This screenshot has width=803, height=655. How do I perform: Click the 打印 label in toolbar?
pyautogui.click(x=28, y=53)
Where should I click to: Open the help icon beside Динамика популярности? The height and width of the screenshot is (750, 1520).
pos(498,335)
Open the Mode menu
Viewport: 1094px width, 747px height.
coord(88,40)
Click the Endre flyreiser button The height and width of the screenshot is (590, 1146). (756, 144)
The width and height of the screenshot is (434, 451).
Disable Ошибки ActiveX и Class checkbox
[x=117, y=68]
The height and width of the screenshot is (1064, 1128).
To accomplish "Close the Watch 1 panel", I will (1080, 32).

======

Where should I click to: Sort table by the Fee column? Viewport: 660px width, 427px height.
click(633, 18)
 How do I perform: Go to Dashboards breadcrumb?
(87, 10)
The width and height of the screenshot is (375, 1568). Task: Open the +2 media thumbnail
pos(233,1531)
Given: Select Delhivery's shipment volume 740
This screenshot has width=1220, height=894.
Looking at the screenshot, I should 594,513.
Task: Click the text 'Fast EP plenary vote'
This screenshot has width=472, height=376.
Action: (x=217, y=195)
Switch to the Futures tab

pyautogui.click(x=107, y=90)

======

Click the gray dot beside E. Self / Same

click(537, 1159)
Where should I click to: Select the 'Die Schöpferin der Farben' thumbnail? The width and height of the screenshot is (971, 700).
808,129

======

▸ Directions for this task:
Rewrite the lines from the one with "This screenshot has width=803, height=655." to the one with "will (1080, 32).", changing "screenshot" to "capture" and keeping everything else the same.

▸ The reply:
This capture has width=803, height=655. How do I perform: Click the 打印 label in toolbar?
pyautogui.click(x=28, y=53)
Where should I click to: Open the help icon beside Динамика популярности? The height and width of the capture is (750, 1520).
pos(498,335)
Open the Mode menu
Viewport: 1094px width, 747px height.
coord(88,40)
Click the Endre flyreiser button The height and width of the capture is (590, 1146). (756, 144)
The width and height of the capture is (434, 451).
Disable Ошибки ActiveX и Class checkbox
[x=117, y=68]
The height and width of the capture is (1064, 1128).
To accomplish "Close the Watch 1 panel", I will (1080, 32).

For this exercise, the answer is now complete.